C# – Best way to keep a copy of data optimized for read

csql server

I have a system that handles various transactions from hundreds of clients a minute. Each transaction is limited to a subset of functionality, and thus for each type of transaction (circa 25 of those) I have a separate database table (this avoids lock waits for all the clients connecting). These clients are connecting to several C# web apps running in IIS on Windows.

However, we have a requirement for a read-only access for a subset of the data that is a product of most of these transactions. Currently, this read-only process is a 14 table LEFT OUTER JOIN, which is painfully slow. (We are using Ms SQL server)

The current thinking is to create a separate table to store the data and ship the read data on update, so that read-only operation is as fast as possible.

What would be the most stable and scalable approach?

The way I see it there are three options, none of which I really like:

  1. Db triggers
  2. A background service (daemon) that updates data (periodically or via a trigger)
  3. A background task fired in my web that updates the data.

EDIT: Ideally, the POs want the data to be no more than 3 seconds stale. We are talking just tens of thousands of rows (less than 100K) with about 90 columns.

Best Answer

I will try to give you a different perspective of this problem by separating write and read operations and their respective stores. A big red warning before diving into this in more depth: while you can optimize for performance, you are also introducing complexity, which you should understand, consider, and discuss with your business/operations managers.

Write operation

As you mention your "transactions with a subset of functionality," these are your use cases/models for write operations. This way, you can optimise the write models as your business drives you. Your write models could be still stored in your current RDBMS choice.

The first important distinction and added value here is that you allow yourself to:

  • Separate the write concern (and its persistence store) from reads
  • Easily add cross-cutting concerns like testing, logging, auditing, deadlock management, authorising, scaling, etc.

Your writes are basically commands that originate from your client's requests. These commands contain all the necessary payload for storing your use-case optimised model to the write persistence store.

Read operation

Depending on your data structure and relations, read models are a way to store data in a denormalized way. As you wrote: a current read operation consists of 14 SQL joins, which could be a nightmare to deal with. This is where use-case optimised read models can step in.

Your read models are the queries that serve the denormalised data (maybe from its separate data store). While using separate read models you optimise for performance but also add neccessary complexity.

  • Separate the read concern from writes (and its persistence store)
  • Ease of adding cross cutting concerns like testing, logging, auditing, caching, authorising, scaling, etc.

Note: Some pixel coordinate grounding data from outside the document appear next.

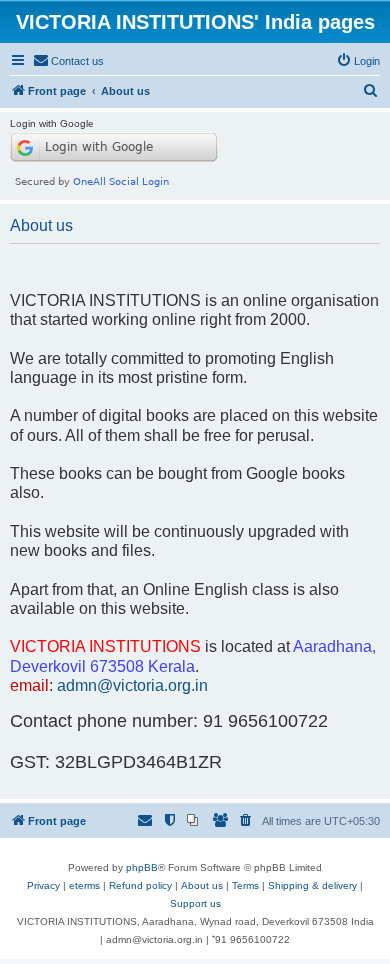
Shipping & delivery (312, 885)
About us (202, 885)
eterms (84, 885)
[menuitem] (68, 61)
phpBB (142, 867)
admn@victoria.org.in (132, 685)
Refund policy (140, 885)
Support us (195, 903)
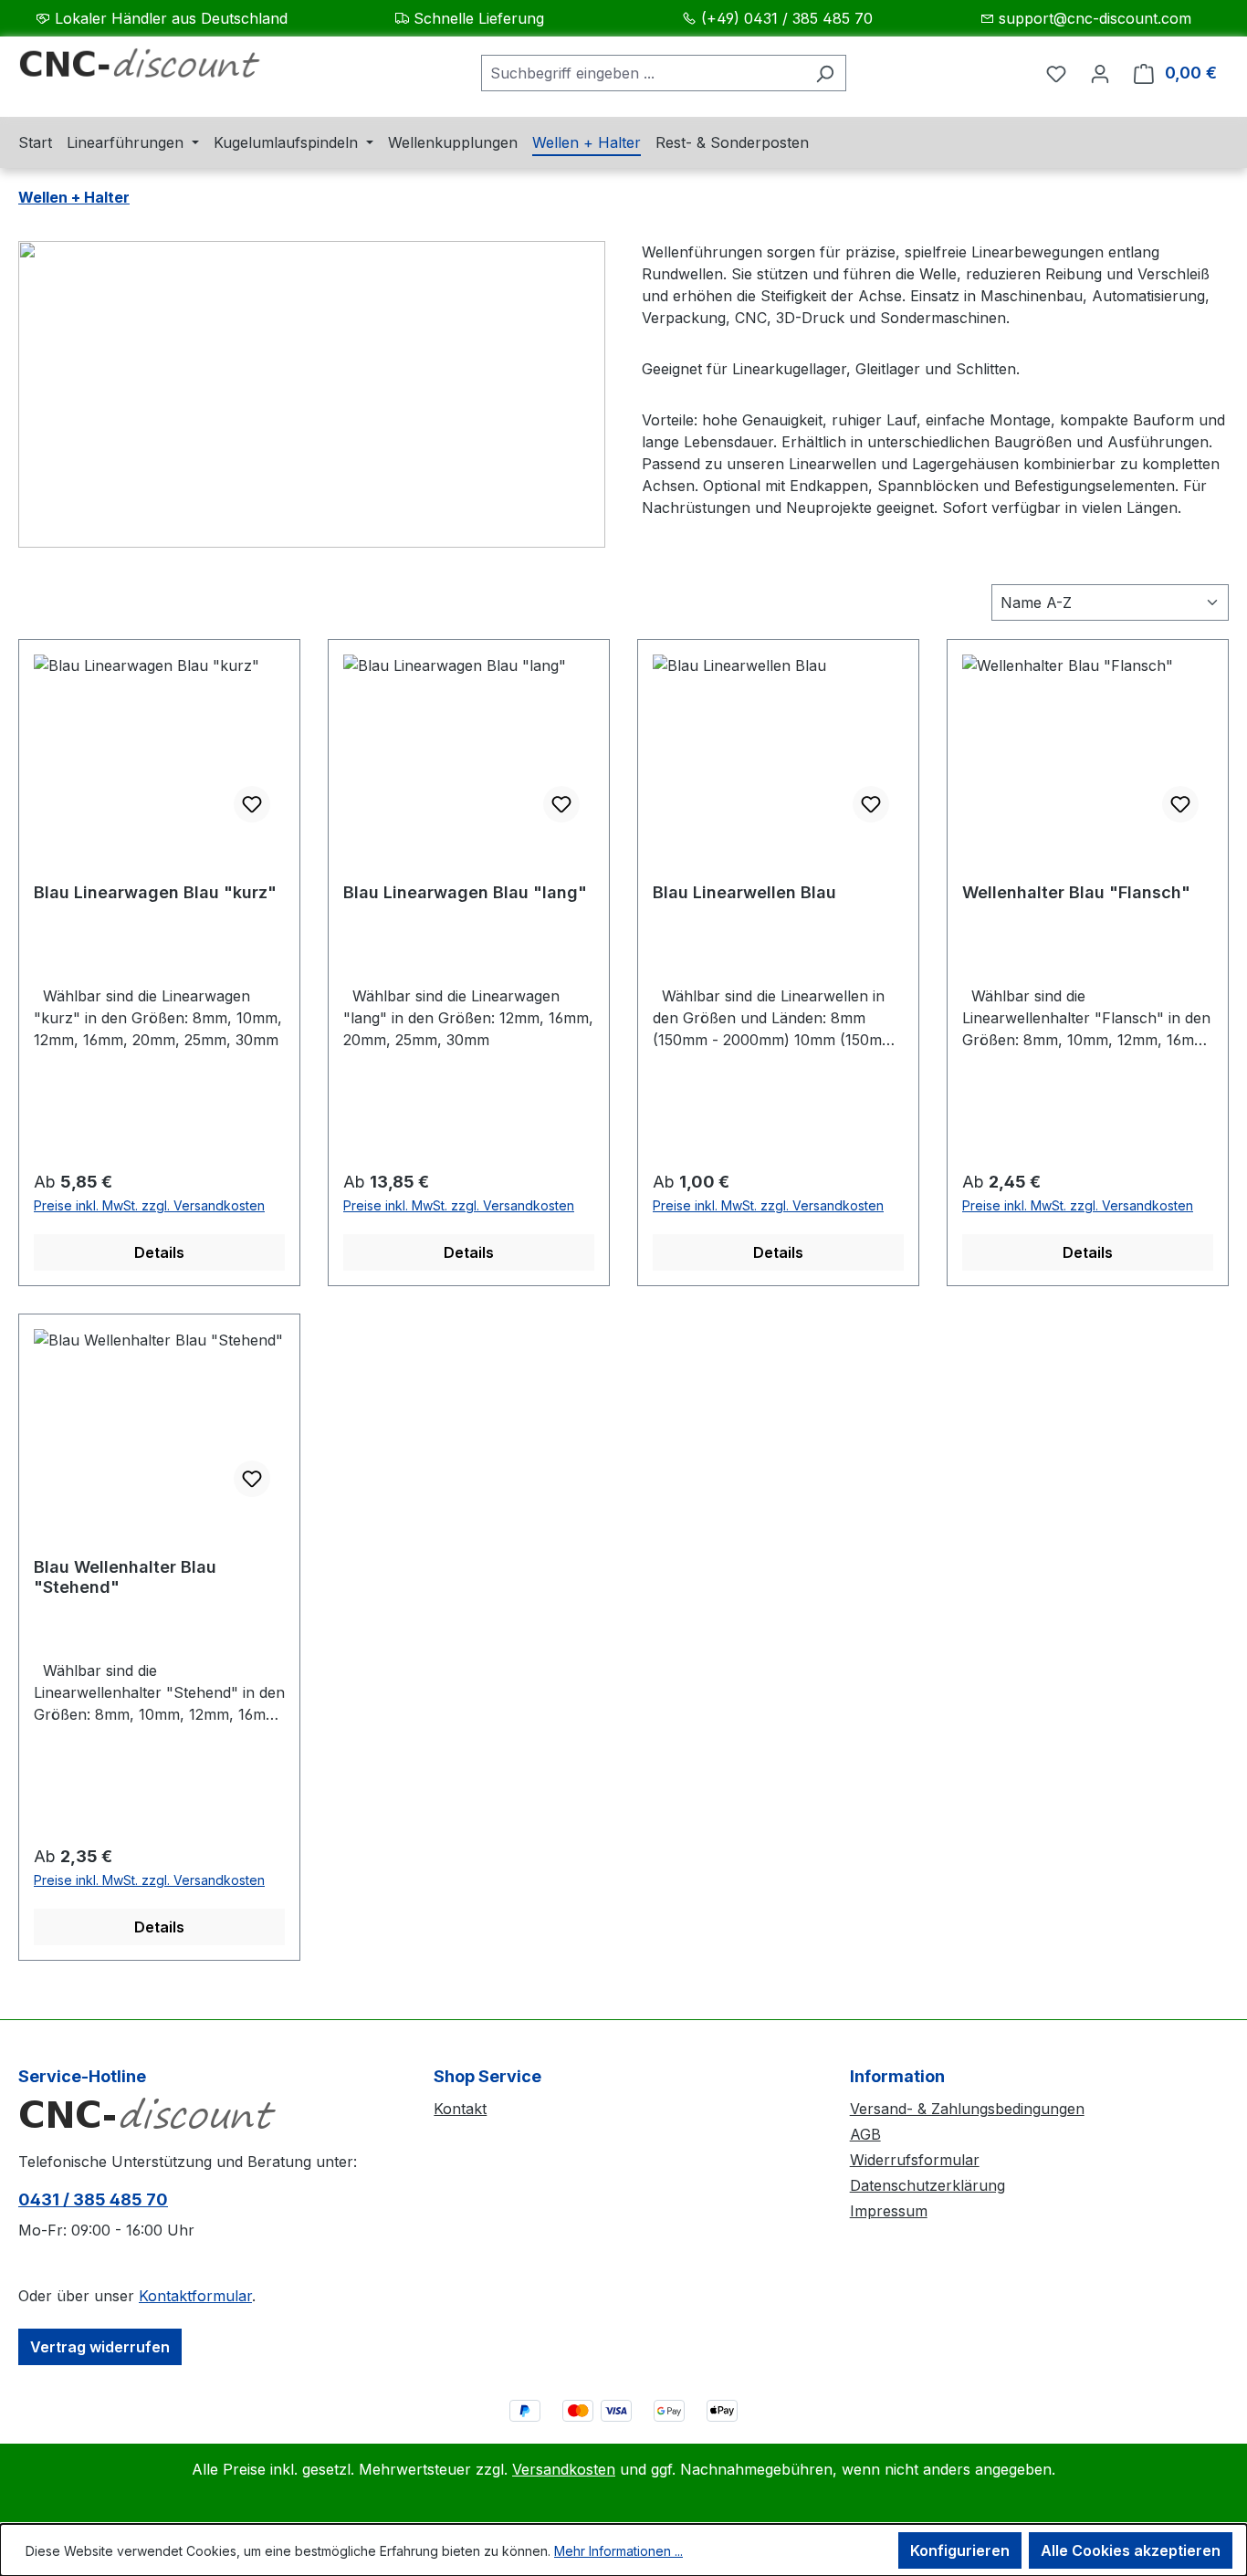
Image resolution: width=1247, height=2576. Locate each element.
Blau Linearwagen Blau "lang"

Read side storage could range from RDMS to fast NoSQL solutions like document DBs and key-value stores.

Synchronisation between the data stores

The way I do it is: whenever a command executes, it publishes an event containing the payload of IDs necessary to start reconstituting the read store (to be in sync with the write side).

To answer the question you asked in a comment, syncing really depends on your actual architecture. I, for one, am really against pushing code out to external sources (e.g. triggers, batch jobs) if possible. I prefer the inverse: push all code as deep as possible into my own implementations (over which I have direct control). As stated, I'm using commands, events, and queries for data manipulation.

A concrete lightweight example:

  1. A request is caught by an IIS-hosted WebApi or MVC controller.
  2. The Controller populates the respective command object with values from the request.
  3. A CommandHandler gets fired up from the Controller.
    • The command handler does its job storing the given write model
    • The command handler raises an event to notify the subscribers about the change
  4. An EventHandler, responsible for handling the event raised by the previous command handler, fires up a new command that's responsible for reconstituting the read store side.

To summarize the points above: you have the flow of syncing in your hand, and do not depend on third-party solutions like triggers, NT services, and so on.

Some things to note:

  • Since we adhere to Command Query Separation, we can easily decorate point 2 with command authorisation, validation, logging, etc. without actually modifying the code in the Controller or the command handler.
  • As you may have noticed, we struggle to keep parts of this subsystem as decoupled and testable as possible. Also, the concerns are blindingly separated.

Your question about "what if the event handler dies?" is gong to make this a bit more complex, by introducing new concepts called Eventual Consistency and message/event queuing. Quoting Greg Young:

On most systems you can just use a queue as the read system will want pretty much every event from the write system anyways.

This concept extends this answer with:

  • a place to store all events that happened on the write side
  • a queue that goes through these stored events and applies them to the read side

Conclusion

All this above is nothing new. I like to call this CQRS Lite - a term I have borrowed from Dino Esposito. He has a very comprehensive tutorial course on this at PluralSight. I wholeheartedly recommend that you watch it there, as there is a lot to learn from him. [1]

[1] It must be noted here that this course is behind a paywall, it means you need to pay money to watch it, and I would like to make it clear that I'm not affiliated with PluralSight in any ways.

Another good source of information on this subject is CQRS Performance Engineering: Read vs Read/Write Models from Derick Bailey.